The Company’s income tax expense was $8.2 million and $11.3 million for the three and nine months ended December 28, 2013, respectively, and $6.0 million and $12.1 million for the three and nine months ended December 29, 2012, respectively. The Company’s effective tax rate was 56.7% and 45.3% for the three and nine months ended December 28, 2013, respectively, and 132.0% and (48.4)% for the three and nine months ended December 29, 2012, respectively. The Company's effective tax rate for both the third quarter of fiscal 2014 and the third quarter of fiscal 2013 differed from the statutory rate primarily due to tax rate differences in foreign jurisdictions, state income taxes, domestic tax credits generated, adjustments to the valuation allowance limiting the recognition of the benefit of domestic deferred tax assets, and for fiscal 2014, adjustments to reduce the carrying value of United Kingdom (U.K.) deferred tax assets.

Deferred Taxes
The valuation allowance against net deferred tax assets has decreased in fiscal 2014 by $4.0 million from the $164.2 million balance as of the end of fiscal 2013. The Company intends to maintain a valuation allowance against its domestic net deferred tax assets until sufficient positive evidence exists to support its full or partial reversal. The amount of the deferred tax assets actually realized could vary depending upon the amount of taxable income the Company is able to generate in the various taxing jurisdictions in which the Company operates.

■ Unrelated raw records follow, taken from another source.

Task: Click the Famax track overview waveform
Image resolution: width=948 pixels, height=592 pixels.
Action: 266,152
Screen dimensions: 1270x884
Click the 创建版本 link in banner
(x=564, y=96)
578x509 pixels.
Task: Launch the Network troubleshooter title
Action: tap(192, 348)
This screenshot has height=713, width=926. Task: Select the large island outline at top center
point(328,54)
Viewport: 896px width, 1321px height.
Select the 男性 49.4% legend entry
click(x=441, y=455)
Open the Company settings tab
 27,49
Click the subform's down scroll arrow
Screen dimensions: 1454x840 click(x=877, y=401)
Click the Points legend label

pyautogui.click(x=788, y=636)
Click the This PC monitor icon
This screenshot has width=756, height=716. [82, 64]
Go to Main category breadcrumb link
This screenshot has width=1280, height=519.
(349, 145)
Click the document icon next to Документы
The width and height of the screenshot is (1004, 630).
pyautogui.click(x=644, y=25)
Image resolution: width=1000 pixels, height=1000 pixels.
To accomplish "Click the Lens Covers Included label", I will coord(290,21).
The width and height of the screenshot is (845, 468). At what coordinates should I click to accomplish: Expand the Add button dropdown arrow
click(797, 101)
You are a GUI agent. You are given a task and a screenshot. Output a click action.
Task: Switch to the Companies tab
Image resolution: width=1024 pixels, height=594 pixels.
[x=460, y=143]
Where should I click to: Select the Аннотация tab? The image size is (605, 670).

In July 2013, the Company sold its manufacturing facility located in the U.K., which generated its U.K. tax loss carryovers. U.K. tax loss carryovers can only be used to offset income generated by the same trade or business from which they arose. In connection with the sale, the deferred tax assets related to U.K. tax losses were written off and the related valuation allowance was reversed.

The Company has outstanding domestic federal and state tax net operating loss (“NOLs”) carry-forwards that began or will begin to expire in fiscal 2019 and fiscal 2014, respectively, if unused. The use of the NOLs that were acquired in prior year acquisitions is subject to certain annual limitations under Internal Revenue Code Section 382 and similar state tax provisions.

Uncertain Tax Positions
The Company’s gross unrecognized tax benefits increased from $37.9 million as of the end of fiscal 2013 to $39.1 million as of the end of the third quarter of fiscal 2014, with the change arising from a $1.0 million increase related to tax positions taken with respect to the current fiscal year and a $0.2 million increase related to tax positions taken with respect to prior fiscal years.

U.S. federal tax returns through fiscal 2009, North Carolina tax returns through fiscal 2008, and German tax returns through calendar year 2007 have been examined by their respective taxing authorities. Subsequent tax years in each of those jurisdictions remain open for examination. Other material jurisdictions that are subject to examination by tax authorities are California (fiscal 2009 through present), the U.K. (fiscal 2011 through present), and China (calendar year 2003 through present).